Ce nombre est très important, non pas eu égard la population française, mais par rapport à la haute bourgeoisie. Cela veut dire que cette dernière considère la chasse à courre comme une de ses valeurs. C’est donc intouchable.

Pour être le plus clair possible ici, prenons les propos de Pierre de Boisguilbert, ancien responsable de la Société de Vènerie. Parlant du fait qu’une personne soit tuée par des chiens de chasse à courre, il affirme :

« En cinq siècles ça n’est jamais arrivé. »
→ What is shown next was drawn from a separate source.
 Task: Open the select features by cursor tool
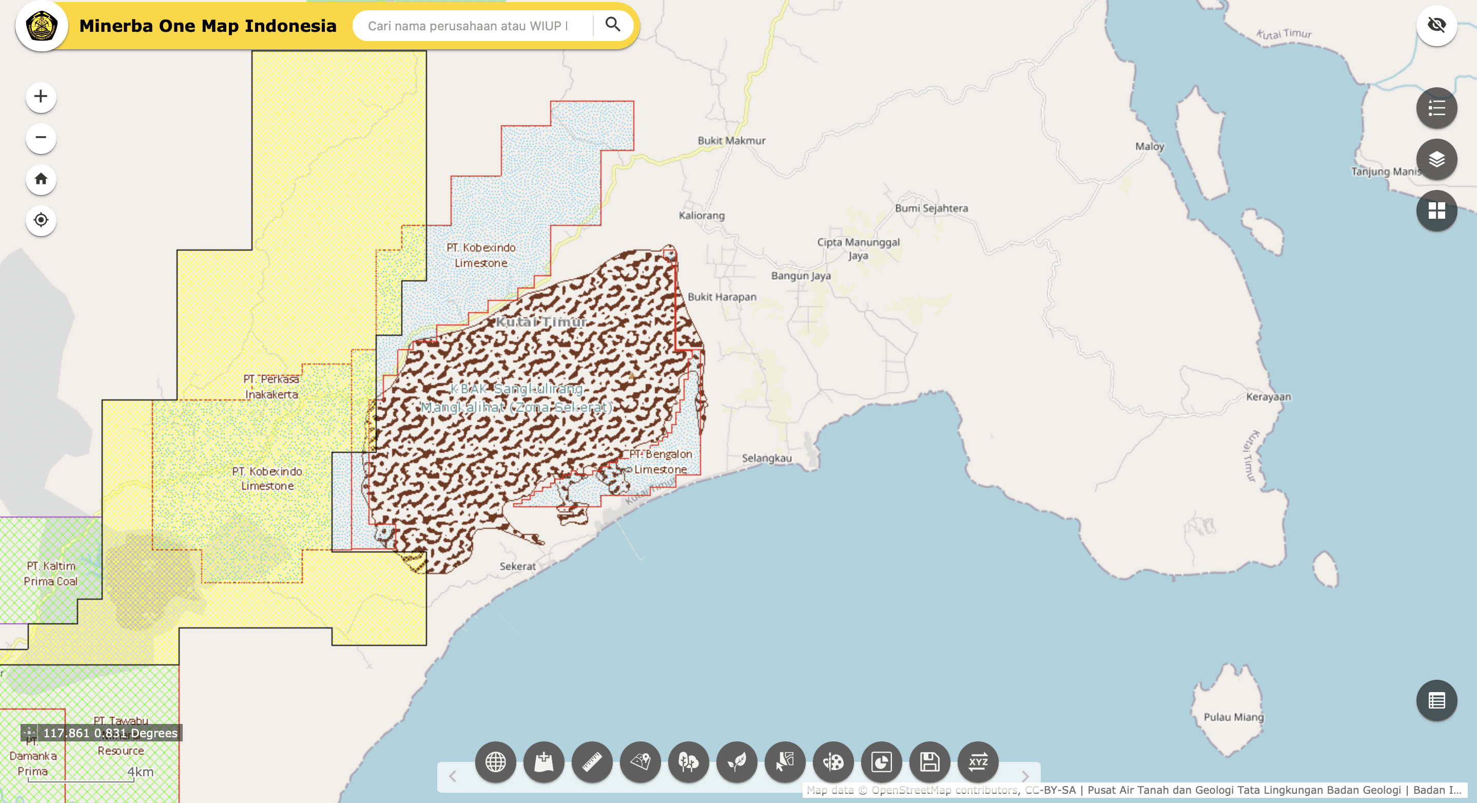tap(785, 762)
En réalité, on n’en sait rien du tout. Il y a une quantité effroyable de « faits-divers » liés à la chasse à courre, avec des animaux blessés ou tués chez les gens, des gens blessés même. Tués peut-être, qui sait, en cinq cent ans. Mais cela est totalement effacé des tablettes en raison de l’hégémonie réactionnaire. La chasse à courre est comme hors-sol de par l’importance sociale de ses participants. On est ici dans l’arrière-cour de la haute bourgeoisie.

L’enquête sur l’affaire de la forêt de Retz a dû même être confiée à un service d’Amiens, car participait à la chasse à courre possiblement incriminée un lieutenant-colonel de gendarmerie. La fonction de ce militaire décoré (médaillé de la Défense Nationale Or agrafe Gendarmerie, Chevalier de l’ordre national du mérite, titulaire de la médaille de la protection du Territoire National agrafe Harpie), c’est… de diriger la gendarmerie de toute l’Aisne.

On voit ici la puissance des notables. L’armée et la haute bourgeoisie forment ici des bastions imprenables, à moins de les briser. Cette affaire de la forêt de Retz a des proportions concrètement immenses de par les forces concernées par l’enquête.